Of late, I’ve been asking people making McLennon assertions in comments to provide links, because I want to move them away from feelings and hunches towards facts, data, scholarship. This is a mark of respect to them, but also to the men who are the topic. We have a precious few years before deepfaking makes McLennon “proof” inevitable, so now is the time when the data must emerge. If you’re interested in McLennon, go get that data, if it is to be gotten. You have a year, maybe two, left to prove it.

Writing all this, it occurs to me that it’s more than possible that some of the people at that 1998 convention are now all over the internet, spouting QAnon and chemtrails. They might even have stormed the U.S. Capitol. In fact, it seems likely. So why did I not go down that road?

When I went to that convention I had a very particular stance towards the events at hand. It was history, and it was a hobby. To the degree that it informed my worldview, it gave me a general sense that we should 1) protect Presidents and candidates, so voters’ preferences could be expressed in our democracy, and 2) that the country’s rightwing lurch in 1980 was aided by a great big hole on the center-left. My conclusion from 35 years of reading about the JFK assassination was: political violence is bad. This is the opposite conclusion from the QAnon folks and the Trumpers, and what you conclude counts for a lot.

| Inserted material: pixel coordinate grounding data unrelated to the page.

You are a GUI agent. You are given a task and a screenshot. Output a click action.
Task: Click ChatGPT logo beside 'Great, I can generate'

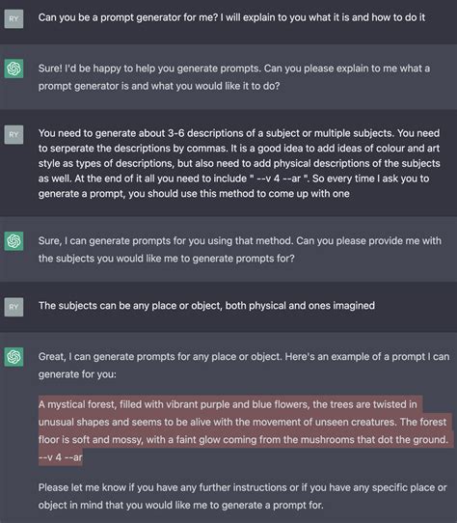click(x=13, y=357)
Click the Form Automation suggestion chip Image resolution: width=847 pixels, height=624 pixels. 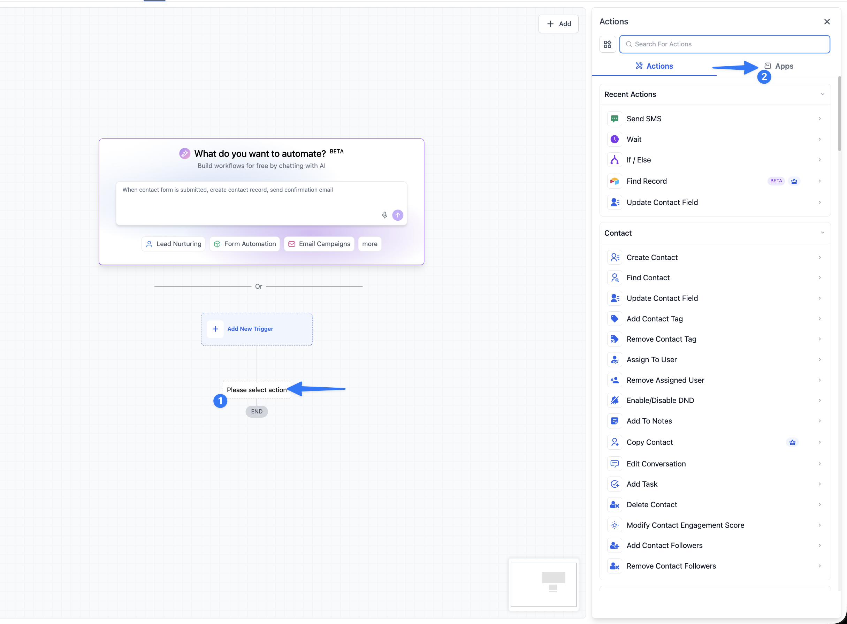(x=245, y=244)
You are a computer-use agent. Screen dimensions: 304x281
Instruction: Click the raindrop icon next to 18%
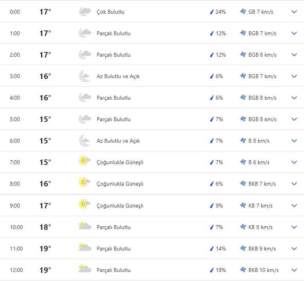click(x=212, y=270)
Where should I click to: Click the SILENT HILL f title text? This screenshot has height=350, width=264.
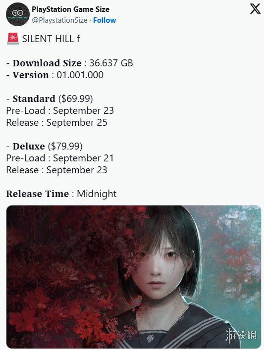tap(51, 39)
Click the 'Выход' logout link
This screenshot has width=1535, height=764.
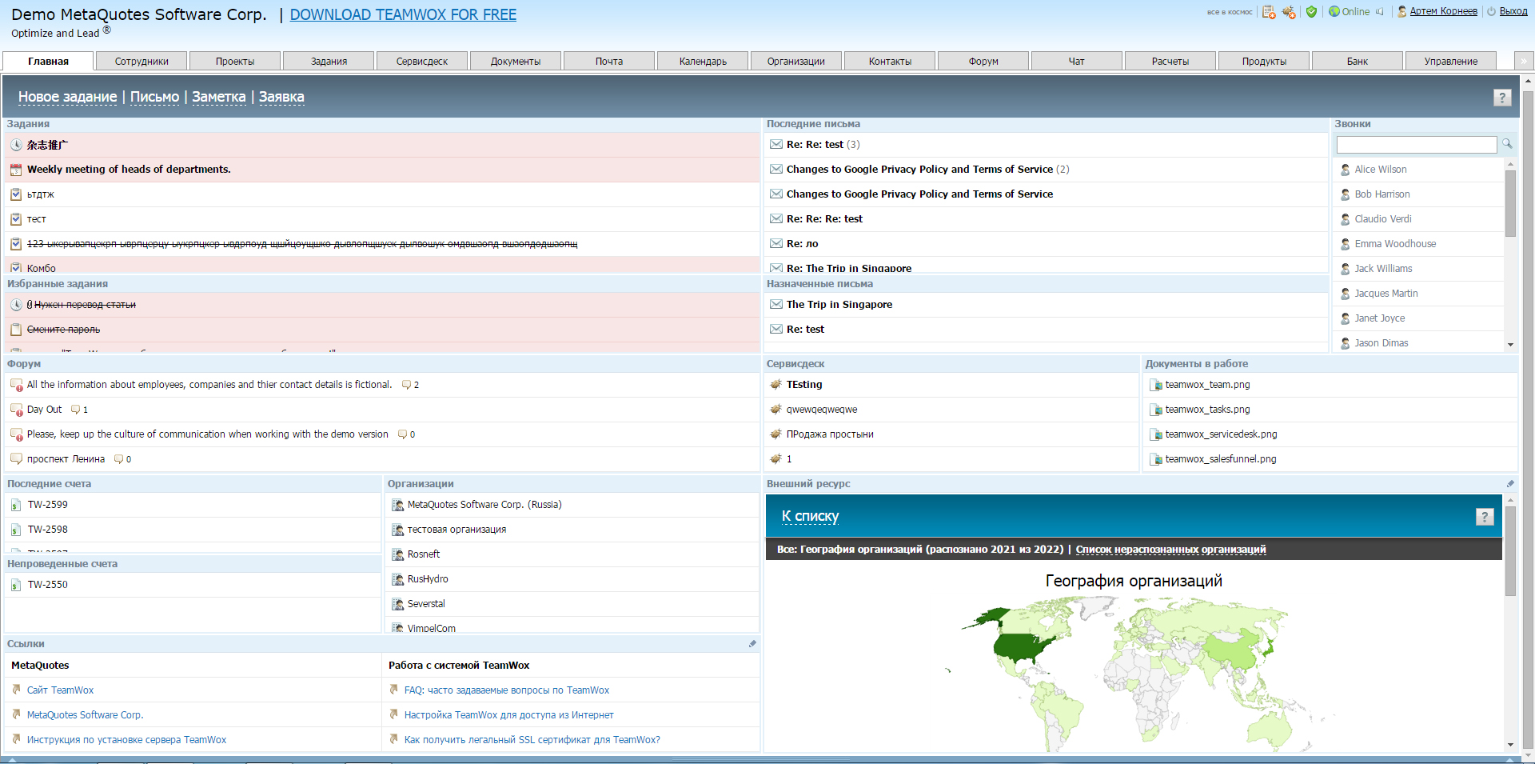tap(1513, 11)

I did not believe then, and do not believe now, that history would be fundamentally altered if we discovered without doubt that Lee Harvey Oswald was sitting in the lunchroom drinking a Pepsi when JFK was shot, and that the whole thing was a black-op run by James Angleton. Believing otherwise—one fact which alters everything like a magic spell—is a type of poisonous romance which is the opposite of history, and it is not to be trifled with. People sacrifice real things, jobs and marriages and whole lives, on the altar of their obsession. I saw it with JFK; we see it now with Capitol rioters; I want to avoid it with McLennon. So that’s why I pull back on the reins here, often. Not to stifle debate, but to move it towards a form that enriches the debaters, and ties more tightly the mutual bonds of empathy and sympathy that allows society to function.